The Tertiary Calipuy Group volcanic pile has a restricted thickness and is characterised by a cluster of volcanic vents related to phreato-magmatic activity, which is believed to be closely related to the gold mineralisation.
The exposed mineralisation is surrounded by extensive areas of post-mineral volcanic cover which may hide potential blind satellite deposits.
In plan, the Lagunas Norte orebody has a 2x1 km, elliptical, NNW elongated shape which is coincident with the regional structural lineaments, folds and the regional stratification of the Mesozoic sedimentary hosts which have also localised other gold bearing magmatic and hydrothermal centres in the region. Over 75% of the ore body outcrops and is exposed in its northern portion, while to the south it dips below post-mineral volcanics.
The exposed mineralisation extends to a depth of at least 200 metres vertically, occuring as near horizontal tabular bodies, although at depths of 300 to 350 m below surface, both west and east-dipping mineralised structures have been intersected, interpreted to represent feeder structures to the main ore body.

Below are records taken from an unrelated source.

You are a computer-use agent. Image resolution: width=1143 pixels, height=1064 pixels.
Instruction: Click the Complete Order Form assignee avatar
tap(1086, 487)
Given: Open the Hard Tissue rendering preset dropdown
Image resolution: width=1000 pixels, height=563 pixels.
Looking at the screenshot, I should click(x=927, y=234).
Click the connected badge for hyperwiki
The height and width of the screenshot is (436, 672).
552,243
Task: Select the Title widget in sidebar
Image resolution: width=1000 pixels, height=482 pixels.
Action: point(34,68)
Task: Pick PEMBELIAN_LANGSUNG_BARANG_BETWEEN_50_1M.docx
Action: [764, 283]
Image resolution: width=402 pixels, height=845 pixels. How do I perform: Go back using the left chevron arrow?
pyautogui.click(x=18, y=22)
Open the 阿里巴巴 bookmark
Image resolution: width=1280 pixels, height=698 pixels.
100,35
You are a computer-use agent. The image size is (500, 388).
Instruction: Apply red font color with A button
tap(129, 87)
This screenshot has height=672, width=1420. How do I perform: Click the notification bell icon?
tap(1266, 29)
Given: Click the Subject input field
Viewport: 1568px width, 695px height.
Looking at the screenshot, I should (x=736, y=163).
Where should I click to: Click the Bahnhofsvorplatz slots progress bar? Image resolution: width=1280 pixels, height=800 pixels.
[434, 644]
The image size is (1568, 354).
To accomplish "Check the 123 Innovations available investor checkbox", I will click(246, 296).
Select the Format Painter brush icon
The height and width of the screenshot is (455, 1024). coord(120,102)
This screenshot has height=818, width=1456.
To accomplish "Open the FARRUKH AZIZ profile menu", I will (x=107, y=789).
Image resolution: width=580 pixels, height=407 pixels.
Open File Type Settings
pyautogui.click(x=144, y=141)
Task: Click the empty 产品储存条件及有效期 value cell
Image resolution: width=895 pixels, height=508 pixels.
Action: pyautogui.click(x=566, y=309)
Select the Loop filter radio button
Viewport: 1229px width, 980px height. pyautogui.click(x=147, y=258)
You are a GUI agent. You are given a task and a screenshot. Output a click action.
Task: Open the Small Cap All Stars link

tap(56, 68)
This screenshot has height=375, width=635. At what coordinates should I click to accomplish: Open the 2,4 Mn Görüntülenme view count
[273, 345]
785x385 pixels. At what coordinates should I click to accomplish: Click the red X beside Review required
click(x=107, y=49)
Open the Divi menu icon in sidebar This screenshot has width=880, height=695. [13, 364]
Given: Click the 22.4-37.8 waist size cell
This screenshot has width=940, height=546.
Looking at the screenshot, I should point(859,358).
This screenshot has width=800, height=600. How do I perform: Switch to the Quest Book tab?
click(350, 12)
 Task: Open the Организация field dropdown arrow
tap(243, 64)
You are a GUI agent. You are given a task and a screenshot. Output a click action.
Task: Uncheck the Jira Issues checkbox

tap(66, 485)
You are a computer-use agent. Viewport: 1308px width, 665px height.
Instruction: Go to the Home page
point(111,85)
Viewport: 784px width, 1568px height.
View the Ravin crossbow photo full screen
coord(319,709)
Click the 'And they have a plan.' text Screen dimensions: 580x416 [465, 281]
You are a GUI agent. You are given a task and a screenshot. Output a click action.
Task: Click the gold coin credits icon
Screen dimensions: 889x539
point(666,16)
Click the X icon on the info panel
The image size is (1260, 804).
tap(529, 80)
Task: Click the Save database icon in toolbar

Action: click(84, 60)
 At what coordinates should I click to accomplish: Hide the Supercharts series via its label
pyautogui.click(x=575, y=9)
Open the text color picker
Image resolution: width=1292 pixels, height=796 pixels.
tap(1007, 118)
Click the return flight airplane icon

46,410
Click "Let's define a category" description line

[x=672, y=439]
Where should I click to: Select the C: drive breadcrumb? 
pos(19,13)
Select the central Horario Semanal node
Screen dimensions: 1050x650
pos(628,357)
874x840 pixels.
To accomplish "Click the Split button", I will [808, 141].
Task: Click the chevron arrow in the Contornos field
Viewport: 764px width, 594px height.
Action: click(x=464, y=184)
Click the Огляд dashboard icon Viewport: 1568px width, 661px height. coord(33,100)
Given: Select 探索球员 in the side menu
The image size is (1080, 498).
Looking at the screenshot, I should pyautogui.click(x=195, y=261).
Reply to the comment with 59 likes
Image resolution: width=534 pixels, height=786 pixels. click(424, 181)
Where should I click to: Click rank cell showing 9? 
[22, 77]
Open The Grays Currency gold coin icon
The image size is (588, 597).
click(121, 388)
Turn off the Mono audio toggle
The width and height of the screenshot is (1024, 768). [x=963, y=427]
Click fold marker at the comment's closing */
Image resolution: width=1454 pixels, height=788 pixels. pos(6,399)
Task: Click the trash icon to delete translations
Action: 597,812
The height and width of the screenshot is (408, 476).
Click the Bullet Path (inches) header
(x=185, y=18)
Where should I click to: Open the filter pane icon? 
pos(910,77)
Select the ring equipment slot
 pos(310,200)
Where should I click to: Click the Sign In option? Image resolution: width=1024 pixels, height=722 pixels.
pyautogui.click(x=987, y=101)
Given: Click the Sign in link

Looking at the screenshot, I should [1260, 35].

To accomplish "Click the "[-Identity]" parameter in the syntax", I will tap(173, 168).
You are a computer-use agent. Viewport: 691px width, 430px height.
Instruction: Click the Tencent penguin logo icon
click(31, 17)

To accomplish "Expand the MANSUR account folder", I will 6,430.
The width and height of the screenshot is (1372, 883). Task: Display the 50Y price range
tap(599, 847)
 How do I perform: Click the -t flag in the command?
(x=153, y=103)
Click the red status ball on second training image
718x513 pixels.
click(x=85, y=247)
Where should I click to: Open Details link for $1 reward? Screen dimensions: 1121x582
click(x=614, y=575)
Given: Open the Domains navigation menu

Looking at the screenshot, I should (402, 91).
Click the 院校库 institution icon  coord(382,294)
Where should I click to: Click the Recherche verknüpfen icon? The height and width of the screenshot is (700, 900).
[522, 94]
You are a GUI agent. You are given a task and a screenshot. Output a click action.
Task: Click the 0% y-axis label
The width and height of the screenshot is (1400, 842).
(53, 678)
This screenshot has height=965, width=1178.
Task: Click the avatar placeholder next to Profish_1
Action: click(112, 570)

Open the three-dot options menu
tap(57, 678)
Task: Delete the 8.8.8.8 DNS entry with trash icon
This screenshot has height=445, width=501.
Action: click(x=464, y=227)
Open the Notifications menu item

Gold mineralisation is disseminated, following both structural and stratigraphic controls. Economic grades accompany broad zones of vuggy residual silica within the Tertiary volcanics, and irregular zones of fracturing, brecciation, and silicification in the underlying Cretaceous sediments. Primary gold is contained within pyrite, iron-oxides, pyrite/quartz and iron-oxides/quartz, primarily contained within the pyrite and iron-oxides.
The hydrothermal alteration pattern is characterised by a central core of silica surrounded by advanced argillic alteration grading outwards to clays and a propylitic zone.
At the end of 2002, on the basis of 120 000 metres of diamond drilling, in 445 diamond drill holes, on a 50 metre centres grid, the declared resource at Lagunas Norte was:
123.5 Mt @ 1.83 g/t Au, for 226 tonnes (7.3 Moz) of gold, including 192 tonnes (6.2 Moz) in oxides and 34 tonnes of gold in sulphides.
At December 31, 2010, reserve and resource figures were (Barrick Gold Annual Report 2010):
Proven + probable reserves - 218 Mt @ 0.95 g/t Au, for 205 tonnes (6.62 Moz) of gold;
Measured resource - 1.23 Mt @ 0.61 g/t Au, for 0.75 tonnes (0.024 Moz) of gold;
Indicateded resource - 40.92 Mt @ 0.58 g/t Au, for 22.8 tonnes (0.732 Moz) of gold;
Inferred resource - 8.27 Mt @ 0.46 g/t Au, for 3.64 tonnes (0.117 Moz) of gold.